Aim of the exercise
Repeat the lines of the items below, word for word, starting at the line that contains "Expand the AI" and stopping after the line that contains "click(x=147, y=159)".

Saved entries:
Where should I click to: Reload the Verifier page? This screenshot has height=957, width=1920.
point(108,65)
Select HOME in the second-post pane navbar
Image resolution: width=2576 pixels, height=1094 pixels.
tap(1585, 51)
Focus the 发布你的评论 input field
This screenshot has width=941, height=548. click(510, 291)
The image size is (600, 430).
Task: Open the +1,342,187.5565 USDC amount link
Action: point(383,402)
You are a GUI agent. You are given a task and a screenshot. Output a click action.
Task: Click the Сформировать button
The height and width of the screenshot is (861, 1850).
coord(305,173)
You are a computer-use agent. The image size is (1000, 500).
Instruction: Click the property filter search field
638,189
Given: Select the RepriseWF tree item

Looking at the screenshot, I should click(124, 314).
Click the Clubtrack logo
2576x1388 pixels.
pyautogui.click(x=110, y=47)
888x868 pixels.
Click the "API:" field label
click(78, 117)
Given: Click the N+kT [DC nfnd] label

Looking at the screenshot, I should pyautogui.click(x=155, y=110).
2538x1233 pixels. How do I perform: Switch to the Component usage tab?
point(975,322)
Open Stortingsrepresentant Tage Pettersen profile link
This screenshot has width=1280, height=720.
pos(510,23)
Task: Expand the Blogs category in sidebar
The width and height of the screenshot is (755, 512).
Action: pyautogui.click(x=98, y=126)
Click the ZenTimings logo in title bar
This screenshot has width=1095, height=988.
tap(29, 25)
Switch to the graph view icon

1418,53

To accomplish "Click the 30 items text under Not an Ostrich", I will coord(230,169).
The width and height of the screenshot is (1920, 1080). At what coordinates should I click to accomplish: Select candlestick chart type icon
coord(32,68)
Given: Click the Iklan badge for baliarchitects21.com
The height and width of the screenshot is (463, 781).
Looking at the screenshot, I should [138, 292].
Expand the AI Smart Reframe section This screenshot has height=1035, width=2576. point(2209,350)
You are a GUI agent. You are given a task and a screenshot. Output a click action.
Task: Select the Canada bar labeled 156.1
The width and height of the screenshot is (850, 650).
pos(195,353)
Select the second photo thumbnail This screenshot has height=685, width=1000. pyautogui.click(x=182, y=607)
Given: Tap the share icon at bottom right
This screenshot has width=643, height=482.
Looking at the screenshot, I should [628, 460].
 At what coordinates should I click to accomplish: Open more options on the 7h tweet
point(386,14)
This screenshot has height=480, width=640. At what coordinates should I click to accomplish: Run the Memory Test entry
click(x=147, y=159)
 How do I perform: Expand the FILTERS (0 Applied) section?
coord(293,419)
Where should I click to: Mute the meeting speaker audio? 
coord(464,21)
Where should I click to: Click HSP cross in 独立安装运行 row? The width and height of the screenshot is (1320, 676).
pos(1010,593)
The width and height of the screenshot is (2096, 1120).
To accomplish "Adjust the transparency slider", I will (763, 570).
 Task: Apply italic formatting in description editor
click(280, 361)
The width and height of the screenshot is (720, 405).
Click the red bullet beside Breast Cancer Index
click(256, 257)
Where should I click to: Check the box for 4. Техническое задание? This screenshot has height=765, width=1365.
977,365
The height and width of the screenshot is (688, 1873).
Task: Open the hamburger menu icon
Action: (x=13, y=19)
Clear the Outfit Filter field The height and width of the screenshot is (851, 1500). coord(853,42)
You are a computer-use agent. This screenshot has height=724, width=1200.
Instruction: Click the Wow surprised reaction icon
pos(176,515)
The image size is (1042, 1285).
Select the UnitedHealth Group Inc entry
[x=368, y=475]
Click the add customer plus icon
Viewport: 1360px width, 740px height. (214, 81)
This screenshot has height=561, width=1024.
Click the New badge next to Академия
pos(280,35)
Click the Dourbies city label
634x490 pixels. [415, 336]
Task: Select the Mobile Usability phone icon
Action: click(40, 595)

Finished task
Expand the AI Smart Reframe section This screenshot has height=1035, width=2576. point(2209,350)
You are a GUI agent. You are given a task and a screenshot. Output a click action.
Task: Select the Canada bar labeled 156.1
The width and height of the screenshot is (850, 650).
pos(195,353)
Select the second photo thumbnail This screenshot has height=685, width=1000. pyautogui.click(x=182, y=607)
Given: Tap the share icon at bottom right
This screenshot has width=643, height=482.
Looking at the screenshot, I should [628, 460].
 At what coordinates should I click to accomplish: Open more options on the 7h tweet
point(386,14)
This screenshot has height=480, width=640. At what coordinates should I click to accomplish: Run the Memory Test entry
click(x=147, y=159)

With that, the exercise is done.